* Exercise objective:
Reproduce the records word for word from the beginning through the line containing "Action: [117, 264]", leaving the pictures out of your answer.

* Material provided:
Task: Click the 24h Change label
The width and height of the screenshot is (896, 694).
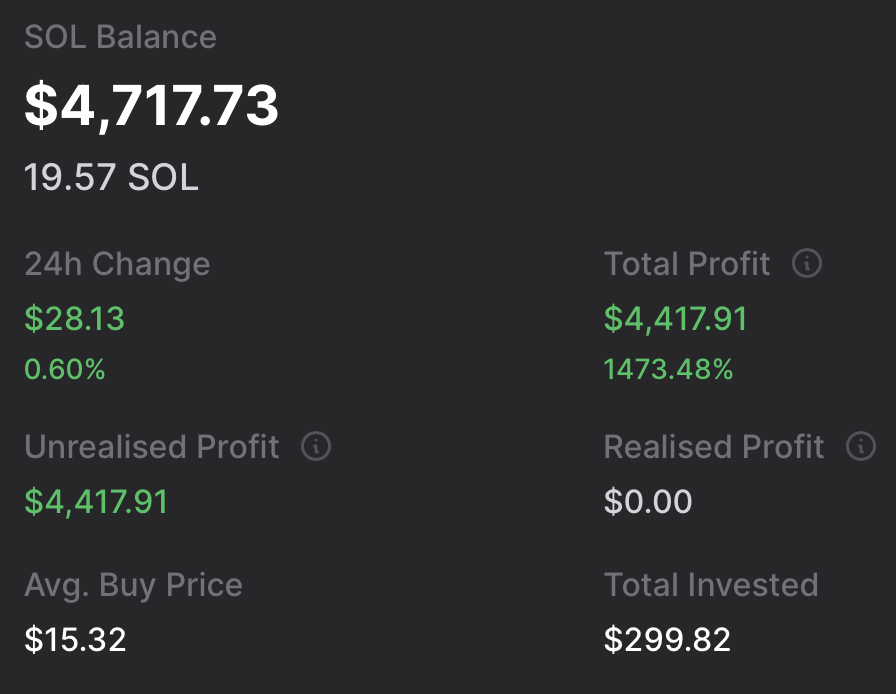Action: [117, 264]
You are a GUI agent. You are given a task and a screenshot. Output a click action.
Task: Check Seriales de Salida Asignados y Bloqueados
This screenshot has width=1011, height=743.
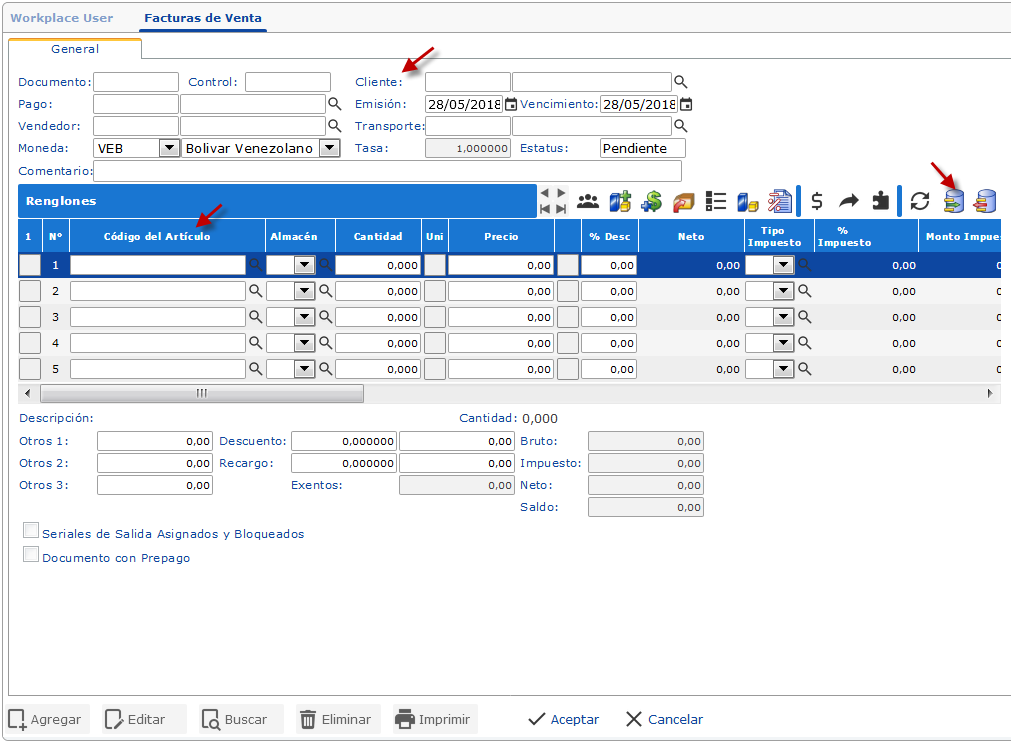pyautogui.click(x=31, y=531)
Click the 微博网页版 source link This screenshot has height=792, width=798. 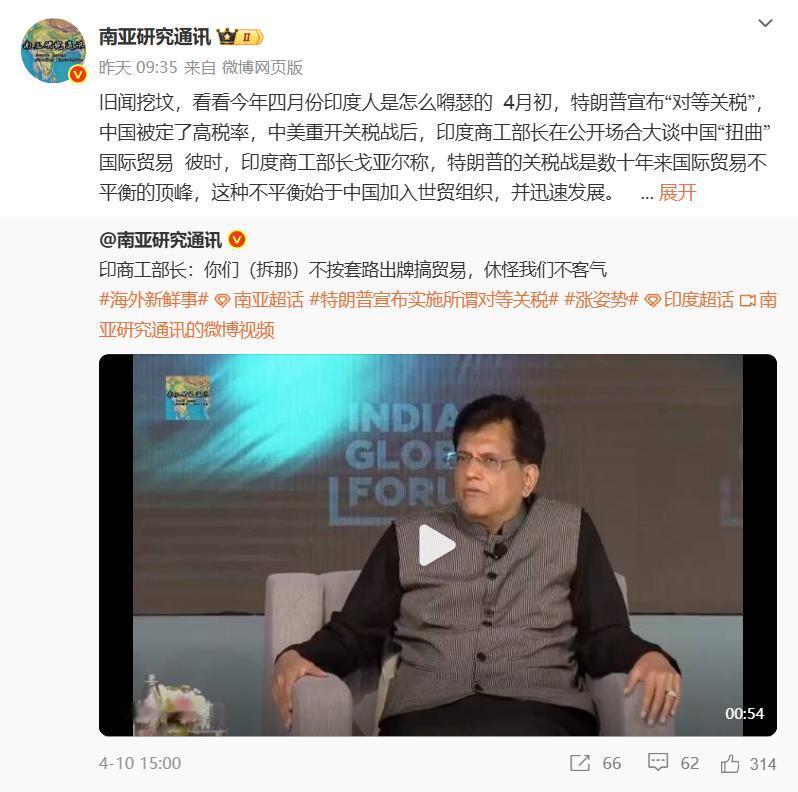[x=262, y=67]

* Exercise response:
Task: Click the 24h Change label
The width and height of the screenshot is (896, 694).
Action: [117, 264]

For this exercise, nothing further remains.